There is no mystery about the timing of Professor Grundfest’s paper. As I noted at the outset, Sciabacucchi is on appeal to the Delaware Supreme Court, and the parties have just entered the briefing phase of the appeal. Having originated and propagated the idea of federal forum provisions, Grundfest clearly has an interest in seeing his intellection creation survive legal scrutiny. His paper clearly bespeaks the fervor of his commitment to his project. The paper is a legal missile aimed at the Delaware Supreme Court.
It will of course be very interesting to see how the appeal turns out. The larger problem for everyone is that the possibility of state court securities litigation has created a huge mess, adding complexity, confusion, and cost for companies and for their D&O insurers. We can also certainly hope that the Delaware Supreme Court concludes that federal forum provisions are permissible.

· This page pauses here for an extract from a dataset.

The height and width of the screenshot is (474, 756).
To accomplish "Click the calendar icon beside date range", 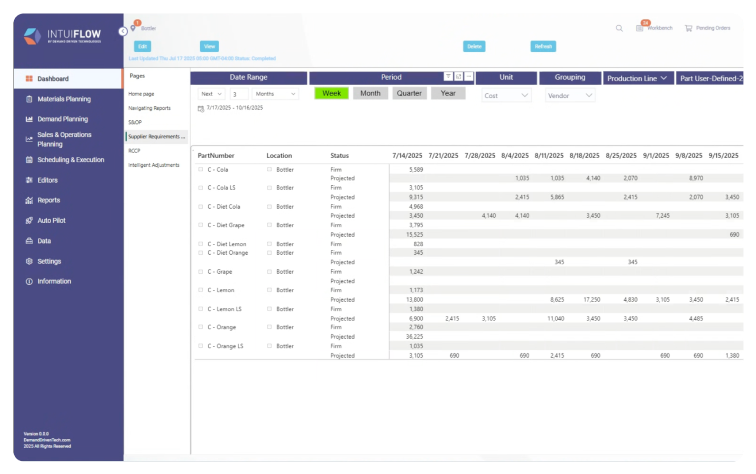I will [x=201, y=108].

However, unless and until that happens, the problems arising from the possibility of state court securities litigation will continue, causing all of the problems and concerns that Grundfest’s paper notes. For that reason, I continue to believe that the best approach would be for Congress to act and address this situation. SLUSA was clearly intended to force all securities litigation into federal court. However, Congress made a hash of things when it modified the jurisdictional provisions of the ’33 Act, and that is how the U.S. Supreme Court wound up concluding in Cyan, notwithstanding SLUSA, that state courts retain concurrent jurisdiction for Section 11 claims. While federal forum provisions are a good idea, the best thing would be for Congress to go back and clean things up.
One final note. Grundfest’s paper is massive and could even be daunting for some. Just in case readers of this blog don’t manage to make their way through the text to see it, the insurance practitioners who read this blog will be particularly interested in the statistical analysis in Section II of Grundfest’s paper. The paper not only sets out interesting statistical information about state court securities litigation filings and resolutions, but it also lays out interesting and detailed information about how Cyan has affected the D&O insurance market for IPO companies. I am sure that many readers will find it well worth their time to work their way through both the litigation statistics and the insurance pricing information.
Special thanks to the several readers who sent me a link to Professor Grundfest’s paper.